Robin: [Look that will, in fact, kill when seen without proper eye protection.]

Collin: Re-phrase! This one time in undergrad I was hanging out with all these young women in the bio lab...

Example 3:

Collin: Robin, we need to talk about your dishwasher loading technique. It's really getting out of hand.

Robin: Well you know what WON'T be "getting out of hand" anytime soon? Your dick!

Collin: Whaaaat are you talking about?

Robin: It was a masturbation joke! As in, "You're going to be jerking off because I am witholding sex until you accept my inability to load a dishwasher to your exacting yet somehow arbitrary standards of 'correctness!'"

Collin: I'm fine with no sex until you learn how to put bowls in on their side so you can fit more than THREE AT ONCE. But are YOU?

Robin: RETRACTION! Ok. Show me how to load this thing.

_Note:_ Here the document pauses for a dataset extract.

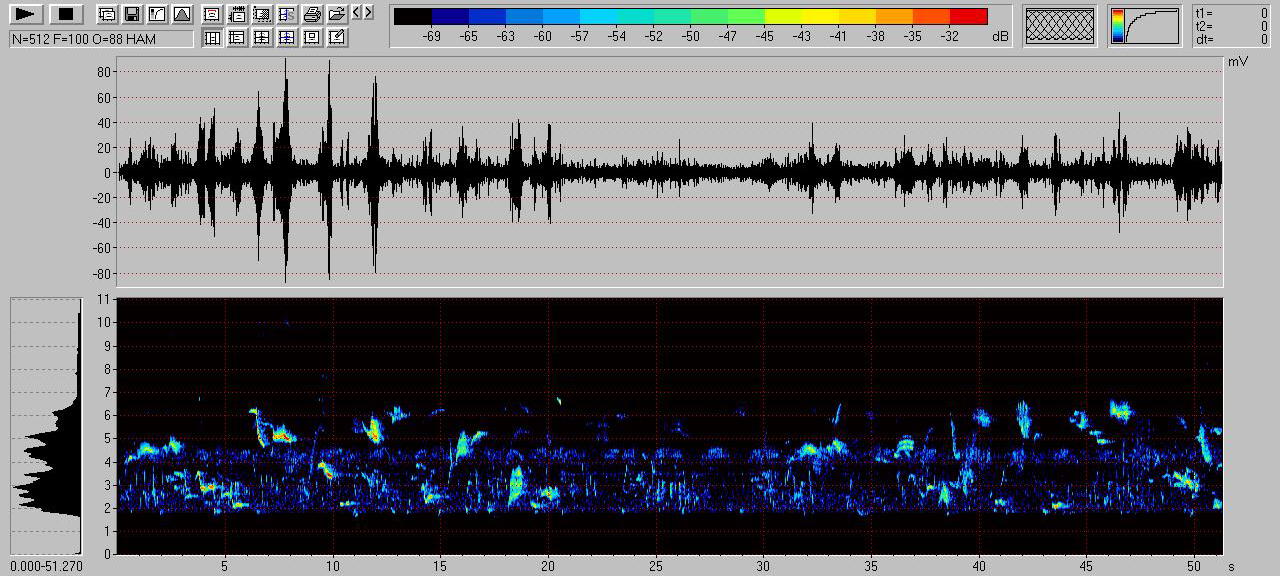Click the left arrow navigation button

357,13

See how useful this can be? If you want to incorporate the Five Second Rule into your marriage, here are some key guidelines:

Five seconds is five seconds. Sometimes I want to take back something I said yesterday. When that happens, I have to do it the old fashioned way: apologize sincerely. The easy rewind of the Five Second Rule is only available if you realize as soon as it comes out of your mouth that you shouldn't have said that and claim the retraction as soon as you can.

Don't abuse this power. You can't use the Five Second Rule as a way to get out the mean stuff you have brewing inside your brain without any consequences. It survives on the honor system, like take-home exams or U.S. currency. If you're anything like me and Collin, you'll find it so useful to deal with the mean things you DON'T mean to say that you won't feel any temptation to blow the whole deal on the mean stuff you want to say despite its meanness.

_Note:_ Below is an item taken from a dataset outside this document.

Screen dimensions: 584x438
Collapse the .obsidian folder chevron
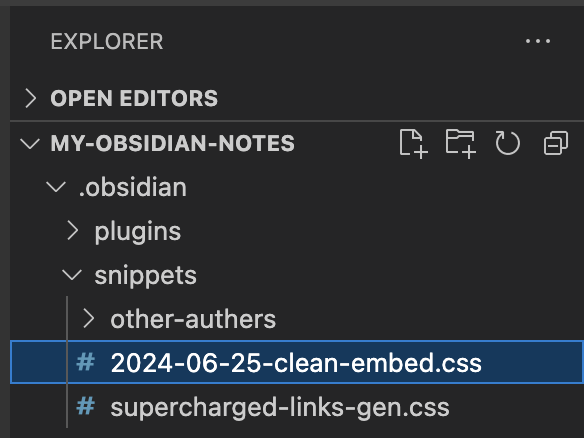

Remember that it doesn't always work. Just like the real Five Second Rule, the relationship version isn't actually effective, just suggestive. Sometimes you eat a cookie you dropped on the ground and you get food poisoning. Sometimes you say something too mean to be effecitvely retracted. Be prepared for this. A genuine ability to apologize is probably more beneficial to a marriage than the Five Second Rule anyway.

So there you have it! The HitchDied secret to a happy marriage. If you disagree, I take back everything I just said in this post.

6 comments:

jolynn said...

Love. This. As in I just discussed it with my partner as I was still reading it. Thanks!

anna and the ring said...

Ooo genius. I so need this.

Sarah said...

This is awesome. I think we already unofficially do something like this. It goes like this:

Tony: says something

Me: Snarly, wrinkled nose look.

Tony: I mean, thank you?

Me: Big smile.

Angie said...

ooooohhh... i heard that last one sizzle! haha! burn!

Ms. Bunny said...

I definitely need to share this with Mr. Beagle. We need this in our relationship.

Mouse said...

Mama Mouse has just read this and informed me that she has been using this trick in her relationships since, like, 1972. She also advocates "Count to ten before you say the mean thing you're thinking." But she is controlled, and I am hella impulsive, so I like the five second rule better.